O TSE realiza nesta terça-feira, 12, às 19h, a cerimônia de posse de Kassio Nunes Marques na presidência da Corte. Além da solenidade, há uma festa comemorativa em um salão de festas de Brasília, com convite a R$ 800 por pessoa. A apuração inicial aponta desconforto entre magistrados diante do valor.
Segundo Teo Cury, do CNN 360°, o preço elevado gerou percepção de absurdo entre membros dos tribunais superiores, mesmo entre aqueles com salários superiores a R$ 30 mil. A prática de festas para ministros é tradicional em Brasília, variando conforme o perfil do magistrado.
Reações entre magistrados
Fontes citadas por Cury indicam que o assunto é sensível entre pares. Alguns afirmaram que não comentariam convites de colegas, outros disseram não pagar o valor. Um magistrado declarou não estar disposto a desembolsar o montante, mesmo não consumindo bebidas.

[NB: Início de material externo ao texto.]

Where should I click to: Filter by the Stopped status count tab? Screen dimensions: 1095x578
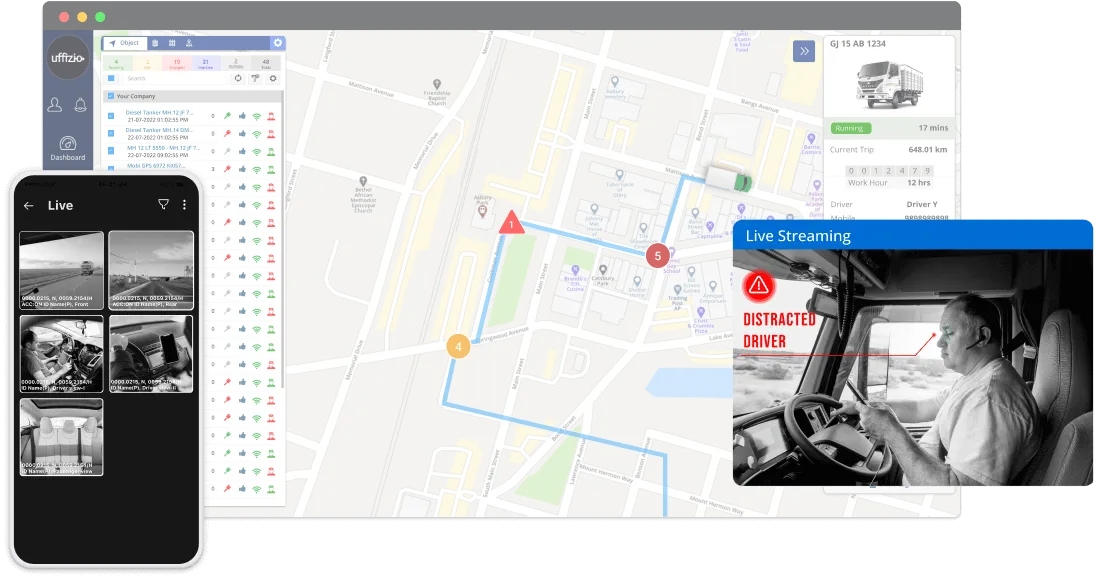coord(177,64)
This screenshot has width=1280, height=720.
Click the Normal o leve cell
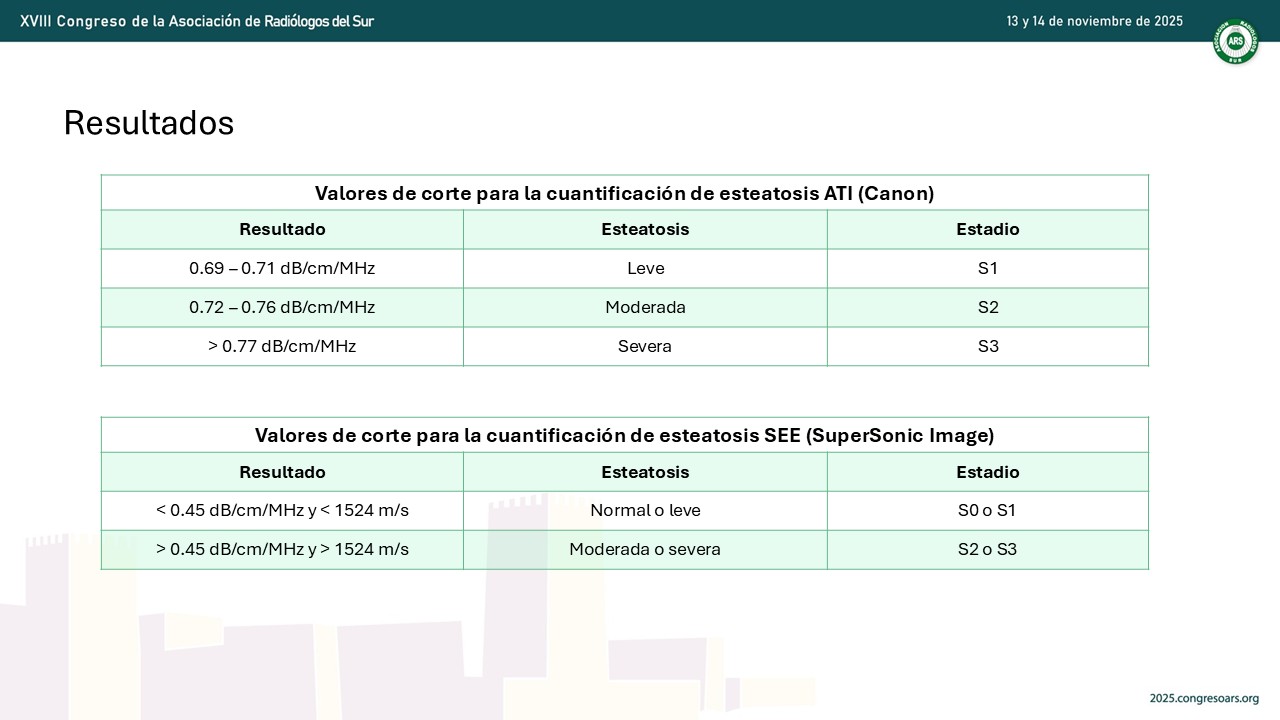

Diante do preço, houve expectativa por convites de cortesia ou adiamento para evitar gastos, conforme apuração. O comportamento não ficou restrito a quadros menores, atingindo também integrantes da alta cúpula da Justiça.
Perfil agregador de Nunes Marques
O evento deve reunir ministros de diferentes tribunais, além de advogados, congressistas e membros do governo, segundo a apuração. O encontro é visto como espaço de network e discussões entre poderes.
A apuração também situou o momento em ano eleitoral, com potencial para reaproximações políticas nos bastidores. A reportagem aponta o perfil de Nunes Marques como alguém que transita entre parlamentares e o governo. Lula ligou para o magistrado em duas oportunidades sobre escolhas para cargos no TRF da 1ª Região e no STJ.